┌─ Document text

The new out-of-pocket cost estimator that will be available on HealthCare.gov when it opens Nov. 1 will enable shoppers to estimate their total annual health-care costs, including premiums and out-of-pocket costs such as deductibles, based on whether they are low, medium or high users of services, Lodes said.
HealthCare.gov has been tailored for specific individuals, providing more information about eligibility for Medicaid, premium tax credits that are available for low-to-moderate-income people under the ACA to help them pay for health insurance and cost-sharing assistance available for silver-tier plans, Counihan said. About 87 percent of people enrolled in coverage in the ACA marketplace qualify for financial assistance, he said.
Cost-sharing assistance for out-of-pocket costs is available under the ACA for people earning 100 percent to 250 percent of the federal poverty level if they choose silver-tier plans, which cover an average of 70 percent of medical claims. However, many people who are eligible for cost-sharing assistance choose bronze-tier plans, Counihan said. Bronze-tier plans cover an average of 60 percent of claims and usually carry lower premiums than silver-tier plans.

└─
┌─ Information given

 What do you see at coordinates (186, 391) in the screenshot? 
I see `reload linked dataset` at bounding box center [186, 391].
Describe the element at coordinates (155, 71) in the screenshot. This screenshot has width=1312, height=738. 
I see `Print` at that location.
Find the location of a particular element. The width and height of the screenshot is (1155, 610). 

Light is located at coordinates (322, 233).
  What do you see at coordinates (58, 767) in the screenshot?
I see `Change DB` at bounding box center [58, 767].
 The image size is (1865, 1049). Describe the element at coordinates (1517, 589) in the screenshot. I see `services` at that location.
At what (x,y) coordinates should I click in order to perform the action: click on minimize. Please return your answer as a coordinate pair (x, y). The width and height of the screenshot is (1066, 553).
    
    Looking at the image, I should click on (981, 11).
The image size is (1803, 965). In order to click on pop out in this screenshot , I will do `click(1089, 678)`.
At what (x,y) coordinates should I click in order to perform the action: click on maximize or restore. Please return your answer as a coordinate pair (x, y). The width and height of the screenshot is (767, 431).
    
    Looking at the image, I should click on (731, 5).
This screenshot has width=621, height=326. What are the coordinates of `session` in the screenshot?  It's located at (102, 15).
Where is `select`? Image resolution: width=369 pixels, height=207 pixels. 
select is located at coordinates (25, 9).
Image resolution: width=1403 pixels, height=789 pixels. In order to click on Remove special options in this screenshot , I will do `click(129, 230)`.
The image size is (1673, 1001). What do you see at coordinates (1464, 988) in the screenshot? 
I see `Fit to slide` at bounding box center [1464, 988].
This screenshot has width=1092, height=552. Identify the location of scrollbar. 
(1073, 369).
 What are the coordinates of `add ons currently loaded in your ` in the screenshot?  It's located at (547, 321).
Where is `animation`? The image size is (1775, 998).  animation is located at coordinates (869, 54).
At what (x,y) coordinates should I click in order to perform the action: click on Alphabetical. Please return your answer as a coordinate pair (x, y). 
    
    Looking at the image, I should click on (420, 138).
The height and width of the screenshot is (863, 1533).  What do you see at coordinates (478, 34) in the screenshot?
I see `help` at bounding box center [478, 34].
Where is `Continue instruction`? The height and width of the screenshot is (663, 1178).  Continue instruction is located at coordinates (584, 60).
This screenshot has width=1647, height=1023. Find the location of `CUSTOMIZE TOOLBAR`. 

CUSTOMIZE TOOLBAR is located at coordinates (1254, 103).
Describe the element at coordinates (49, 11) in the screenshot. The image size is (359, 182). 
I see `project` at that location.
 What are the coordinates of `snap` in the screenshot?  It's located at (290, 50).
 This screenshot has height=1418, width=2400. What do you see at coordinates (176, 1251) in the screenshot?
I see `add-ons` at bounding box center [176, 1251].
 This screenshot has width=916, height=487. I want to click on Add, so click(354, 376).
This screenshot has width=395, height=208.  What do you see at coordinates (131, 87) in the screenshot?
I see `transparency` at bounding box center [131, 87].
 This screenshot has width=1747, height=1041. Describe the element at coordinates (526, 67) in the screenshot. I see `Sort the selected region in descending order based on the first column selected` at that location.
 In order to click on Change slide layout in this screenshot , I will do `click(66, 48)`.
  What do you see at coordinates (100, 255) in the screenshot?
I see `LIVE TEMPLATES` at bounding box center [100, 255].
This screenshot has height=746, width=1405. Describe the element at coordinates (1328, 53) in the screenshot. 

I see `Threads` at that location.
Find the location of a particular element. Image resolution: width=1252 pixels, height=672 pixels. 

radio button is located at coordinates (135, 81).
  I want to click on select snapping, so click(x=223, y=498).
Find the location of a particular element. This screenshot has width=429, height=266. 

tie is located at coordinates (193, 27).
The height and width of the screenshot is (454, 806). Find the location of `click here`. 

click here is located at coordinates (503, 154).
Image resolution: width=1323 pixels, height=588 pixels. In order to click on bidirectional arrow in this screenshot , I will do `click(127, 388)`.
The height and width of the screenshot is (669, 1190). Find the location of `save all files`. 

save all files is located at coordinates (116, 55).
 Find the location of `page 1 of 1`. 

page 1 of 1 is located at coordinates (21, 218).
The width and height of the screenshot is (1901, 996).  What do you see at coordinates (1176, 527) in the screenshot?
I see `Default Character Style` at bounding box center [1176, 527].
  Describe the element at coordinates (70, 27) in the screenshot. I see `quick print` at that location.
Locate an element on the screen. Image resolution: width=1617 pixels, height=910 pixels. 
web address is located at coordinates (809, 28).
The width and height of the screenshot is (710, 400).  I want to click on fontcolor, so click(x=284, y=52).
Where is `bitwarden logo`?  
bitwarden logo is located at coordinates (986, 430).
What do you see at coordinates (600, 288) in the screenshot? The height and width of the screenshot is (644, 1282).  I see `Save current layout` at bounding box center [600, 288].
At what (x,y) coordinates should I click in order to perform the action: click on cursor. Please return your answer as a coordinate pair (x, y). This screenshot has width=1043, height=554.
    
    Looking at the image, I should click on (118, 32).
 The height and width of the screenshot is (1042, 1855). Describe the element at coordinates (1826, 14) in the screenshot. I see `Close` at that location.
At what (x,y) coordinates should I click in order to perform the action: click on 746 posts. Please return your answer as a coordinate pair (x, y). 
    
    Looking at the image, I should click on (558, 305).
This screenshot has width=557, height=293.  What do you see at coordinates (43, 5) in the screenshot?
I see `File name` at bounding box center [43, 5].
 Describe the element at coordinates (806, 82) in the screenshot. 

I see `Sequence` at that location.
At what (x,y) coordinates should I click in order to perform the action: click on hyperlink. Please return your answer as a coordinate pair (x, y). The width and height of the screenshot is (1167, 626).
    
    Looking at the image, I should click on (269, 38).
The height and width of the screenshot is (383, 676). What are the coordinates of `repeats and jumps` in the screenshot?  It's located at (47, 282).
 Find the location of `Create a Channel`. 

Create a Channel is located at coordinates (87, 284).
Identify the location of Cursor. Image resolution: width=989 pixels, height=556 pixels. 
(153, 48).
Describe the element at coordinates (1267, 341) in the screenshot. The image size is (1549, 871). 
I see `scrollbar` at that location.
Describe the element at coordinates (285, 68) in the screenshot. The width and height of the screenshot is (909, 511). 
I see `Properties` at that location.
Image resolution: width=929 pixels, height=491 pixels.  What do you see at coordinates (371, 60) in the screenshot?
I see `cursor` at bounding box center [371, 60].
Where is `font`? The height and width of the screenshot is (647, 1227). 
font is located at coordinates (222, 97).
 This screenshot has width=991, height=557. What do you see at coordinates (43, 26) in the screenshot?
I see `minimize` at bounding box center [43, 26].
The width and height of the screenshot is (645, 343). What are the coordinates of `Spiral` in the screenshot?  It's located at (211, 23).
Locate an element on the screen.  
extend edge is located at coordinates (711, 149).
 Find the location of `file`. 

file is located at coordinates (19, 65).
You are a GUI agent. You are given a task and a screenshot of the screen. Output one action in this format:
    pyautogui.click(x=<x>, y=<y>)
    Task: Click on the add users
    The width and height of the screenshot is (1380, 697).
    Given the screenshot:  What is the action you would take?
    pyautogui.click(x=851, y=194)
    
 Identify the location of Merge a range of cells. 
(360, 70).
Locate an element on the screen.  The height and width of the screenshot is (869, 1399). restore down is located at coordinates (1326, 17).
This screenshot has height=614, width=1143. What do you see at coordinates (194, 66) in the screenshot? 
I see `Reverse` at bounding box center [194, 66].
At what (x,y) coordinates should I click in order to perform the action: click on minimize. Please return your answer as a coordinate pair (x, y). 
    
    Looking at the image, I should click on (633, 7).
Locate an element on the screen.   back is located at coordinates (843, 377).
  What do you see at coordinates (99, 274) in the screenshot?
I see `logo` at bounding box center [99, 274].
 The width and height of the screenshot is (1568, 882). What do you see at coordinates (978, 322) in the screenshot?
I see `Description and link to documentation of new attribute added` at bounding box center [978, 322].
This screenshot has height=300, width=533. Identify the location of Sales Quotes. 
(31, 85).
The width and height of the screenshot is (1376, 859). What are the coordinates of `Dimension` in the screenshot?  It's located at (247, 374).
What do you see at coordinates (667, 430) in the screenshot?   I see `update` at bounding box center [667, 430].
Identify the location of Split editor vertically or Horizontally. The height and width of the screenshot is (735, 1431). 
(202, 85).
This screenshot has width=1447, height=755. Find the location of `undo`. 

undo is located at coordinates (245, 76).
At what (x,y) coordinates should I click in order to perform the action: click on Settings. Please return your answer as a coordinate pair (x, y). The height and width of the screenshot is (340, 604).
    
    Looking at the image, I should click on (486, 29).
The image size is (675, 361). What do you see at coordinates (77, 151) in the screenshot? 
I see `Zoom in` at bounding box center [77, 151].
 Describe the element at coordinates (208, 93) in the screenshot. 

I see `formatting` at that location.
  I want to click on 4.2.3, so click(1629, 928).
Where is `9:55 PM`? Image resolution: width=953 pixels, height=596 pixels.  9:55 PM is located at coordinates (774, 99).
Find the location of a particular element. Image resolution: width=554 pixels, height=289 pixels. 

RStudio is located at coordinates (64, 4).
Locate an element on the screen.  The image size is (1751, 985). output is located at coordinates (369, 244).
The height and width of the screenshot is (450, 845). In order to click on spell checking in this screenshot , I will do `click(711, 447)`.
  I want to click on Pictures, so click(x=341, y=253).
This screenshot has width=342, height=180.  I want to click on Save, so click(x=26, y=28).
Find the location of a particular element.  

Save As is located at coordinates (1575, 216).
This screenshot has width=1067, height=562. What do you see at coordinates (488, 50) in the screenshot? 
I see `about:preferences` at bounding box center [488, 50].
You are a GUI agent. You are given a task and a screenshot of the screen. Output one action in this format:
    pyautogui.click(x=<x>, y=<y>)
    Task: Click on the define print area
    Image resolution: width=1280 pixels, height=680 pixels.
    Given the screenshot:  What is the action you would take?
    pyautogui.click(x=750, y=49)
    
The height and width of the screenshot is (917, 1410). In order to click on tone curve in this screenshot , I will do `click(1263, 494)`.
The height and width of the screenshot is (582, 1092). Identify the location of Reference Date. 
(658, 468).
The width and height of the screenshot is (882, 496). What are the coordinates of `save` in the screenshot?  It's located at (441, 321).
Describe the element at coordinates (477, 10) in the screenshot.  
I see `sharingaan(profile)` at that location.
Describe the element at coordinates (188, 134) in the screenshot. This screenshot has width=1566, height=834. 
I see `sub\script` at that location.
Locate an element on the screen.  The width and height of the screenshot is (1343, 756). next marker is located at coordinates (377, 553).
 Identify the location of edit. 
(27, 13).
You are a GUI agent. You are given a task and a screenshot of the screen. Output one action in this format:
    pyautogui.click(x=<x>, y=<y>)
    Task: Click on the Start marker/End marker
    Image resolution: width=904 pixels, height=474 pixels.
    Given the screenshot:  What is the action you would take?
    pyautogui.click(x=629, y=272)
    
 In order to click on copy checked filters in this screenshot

└─

Copy the passage on HealthCare.gov cost tools between "The new out-of-pocket" and "services, Lodes said.", inclusive.

** Answer below **
The new out-of-pocket cost estimator that will be available on HealthCare.gov when it opens Nov. 1 will enable shoppers to estimate their total annual health-care costs, including premiums and out-of-pocket costs such as deductibles, based on whether they are low, medium or high users of services, Lodes said.